After reading the Solution, I realized this was also a very straightforward problem. Brute force would TLE, but using a HashMap is enough.

Time complexity: O(C), where C is the total length of wordlist and queries.
Space complexity: O(C).

class Solution:
    def spellchecker(self, wordlist, queries):
        """
        :type wordlist: List[str]
        :type queries: List[str]
        :rtype: List[str]
        """
        wordlist_replace_vowel = {}
        vowel = ['a', 'e', 'i', 'o', 'u']
        word_lower = {}
        word_set = set(wordlist)
        for word in wordlist:
            wl = word.lower()
            # setdefault 的使用：第一次赋值，之后忽略。保证在wordlist中先出现的词优先
            word_lower.setdefault(word.lower(), word)
            wordlist_replace_vowel.setdefault(''.join('0' if i in vowel else i for i in wl), word)
            
        ret = []
        for query in queries:
            ql = query.lower()
            query_replace_vowel = ''.join('0' if i in vowel else i for i in ql)
            if query in word_set:
                ret.append(query)
            elif ql in word_lower:
                ret.append(word_lower[ql])
            elif query_replace_vowel in wordlist_replace_vowel:
                ret.append(wordlist_replace_vowel[query_replace_vowel])
            else:
                ret.append('')
            
        return ret

968. Binary Tree Cameras

After reading the Solution, I was amazed: DP can be used like this!
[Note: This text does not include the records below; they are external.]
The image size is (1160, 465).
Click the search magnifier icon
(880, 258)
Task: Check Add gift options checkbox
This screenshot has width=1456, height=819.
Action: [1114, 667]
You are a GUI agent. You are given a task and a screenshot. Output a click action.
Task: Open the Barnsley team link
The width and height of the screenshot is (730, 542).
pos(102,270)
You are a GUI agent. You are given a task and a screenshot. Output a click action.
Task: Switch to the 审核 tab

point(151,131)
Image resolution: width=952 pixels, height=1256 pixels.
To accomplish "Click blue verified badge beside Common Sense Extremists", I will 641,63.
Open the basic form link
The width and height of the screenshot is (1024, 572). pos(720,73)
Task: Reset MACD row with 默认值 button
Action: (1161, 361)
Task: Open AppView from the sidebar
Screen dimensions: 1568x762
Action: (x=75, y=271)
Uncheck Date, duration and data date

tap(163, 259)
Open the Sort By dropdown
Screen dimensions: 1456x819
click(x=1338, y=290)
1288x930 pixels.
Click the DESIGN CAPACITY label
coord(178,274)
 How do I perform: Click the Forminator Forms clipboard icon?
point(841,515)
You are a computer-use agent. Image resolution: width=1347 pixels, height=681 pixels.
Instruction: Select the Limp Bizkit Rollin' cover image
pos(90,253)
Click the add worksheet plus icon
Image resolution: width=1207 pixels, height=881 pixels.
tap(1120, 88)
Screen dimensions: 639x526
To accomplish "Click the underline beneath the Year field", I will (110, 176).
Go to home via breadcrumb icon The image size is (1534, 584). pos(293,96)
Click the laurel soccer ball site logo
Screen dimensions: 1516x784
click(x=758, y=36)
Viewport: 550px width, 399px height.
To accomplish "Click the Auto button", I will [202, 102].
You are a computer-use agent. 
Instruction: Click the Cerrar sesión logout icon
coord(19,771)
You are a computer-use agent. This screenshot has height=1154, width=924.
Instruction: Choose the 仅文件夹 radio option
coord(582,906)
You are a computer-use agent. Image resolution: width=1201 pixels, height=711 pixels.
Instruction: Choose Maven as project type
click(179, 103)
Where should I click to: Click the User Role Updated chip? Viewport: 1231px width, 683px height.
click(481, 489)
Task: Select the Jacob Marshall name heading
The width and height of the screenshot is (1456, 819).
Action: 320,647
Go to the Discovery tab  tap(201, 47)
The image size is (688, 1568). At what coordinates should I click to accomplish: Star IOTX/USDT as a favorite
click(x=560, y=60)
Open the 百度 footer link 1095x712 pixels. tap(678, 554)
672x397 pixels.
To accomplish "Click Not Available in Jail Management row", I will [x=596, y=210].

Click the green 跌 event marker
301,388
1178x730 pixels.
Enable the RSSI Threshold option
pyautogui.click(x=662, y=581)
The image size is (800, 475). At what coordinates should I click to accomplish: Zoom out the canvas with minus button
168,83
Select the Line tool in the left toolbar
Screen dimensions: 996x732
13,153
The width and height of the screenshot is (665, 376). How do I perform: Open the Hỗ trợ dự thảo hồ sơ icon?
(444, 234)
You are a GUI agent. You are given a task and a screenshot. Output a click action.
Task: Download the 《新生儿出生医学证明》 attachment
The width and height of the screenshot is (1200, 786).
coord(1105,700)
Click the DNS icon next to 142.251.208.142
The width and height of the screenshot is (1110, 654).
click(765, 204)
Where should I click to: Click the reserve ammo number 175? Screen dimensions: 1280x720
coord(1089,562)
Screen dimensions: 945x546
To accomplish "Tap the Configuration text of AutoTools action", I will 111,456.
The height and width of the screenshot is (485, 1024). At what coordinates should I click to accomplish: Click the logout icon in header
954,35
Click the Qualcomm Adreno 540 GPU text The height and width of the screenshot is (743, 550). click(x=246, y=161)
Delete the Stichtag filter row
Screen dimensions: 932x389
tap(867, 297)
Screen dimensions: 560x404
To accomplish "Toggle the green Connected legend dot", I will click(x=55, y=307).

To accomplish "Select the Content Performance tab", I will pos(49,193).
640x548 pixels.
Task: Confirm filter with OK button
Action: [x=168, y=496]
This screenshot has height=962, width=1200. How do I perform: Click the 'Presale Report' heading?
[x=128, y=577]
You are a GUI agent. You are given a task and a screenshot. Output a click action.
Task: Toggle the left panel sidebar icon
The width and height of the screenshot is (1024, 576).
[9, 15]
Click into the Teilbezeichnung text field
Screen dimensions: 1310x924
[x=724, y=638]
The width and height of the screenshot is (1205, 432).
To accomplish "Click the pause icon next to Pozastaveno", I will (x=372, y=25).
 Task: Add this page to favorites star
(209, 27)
Each node has three possible states:

1. The subtree is covered, but this node is not covered.
2. The subtree and this node are both covered, but this node does not have a camera.
3. The subtree and this node are both covered, and this node has a camera.

For a node in each state, the states of its children are also determined:

1. Both left and right children are in state 2.
2. The left and right children are in state 2 or 3, and at least one of them is in state 3.
3. The left and right children can be in state 1, 2, or 3, but we need to add one camera.

# Definition for a binary tree node.
# class TreeNode:
#     def __init__(self, x):
#         self.val = x
#         self.left = None
#         self.right = None

class Solution:
    def minCameraCover(self, root):
        """
        :type root: TreeNode
        :rtype: int
        """
        def solve(root):
            if root is None: return 0, 0, math.inf
            
            L = solve(root.left)
            R = solve(root.right)
            
            dp0 = L[1] + R[1]
            dp1 = min(L[2] + min(R[1:]), R[2] + min(L[1:]))
            dp2 = 1 + min(L) + min(R)
            
            return dp0, dp1, dp2
        
        return min(solve(root)[1:])

Summary

I joined the contest in the morning and finished writing the blog before 5 p.m.

Overall, the quality of the contest problems was not as high as before. I used to enjoy solving problems sorted by Liked, and the experience was very good.

The advantage of contests is the time limit. It forces you to solve problems within a limited amount of time. Even if you cannot figure out the solution, you temporarily cannot look at the editorial, which is otherwise a lazy way to practice.

These days are the New Year holiday. I plan to read part of C++ Primer, so that later I can write C++ on my resume.

After that, I will read CTCI to prepare for Google’s first phone screen.

Then comes CSAPP, the computer systems book I like.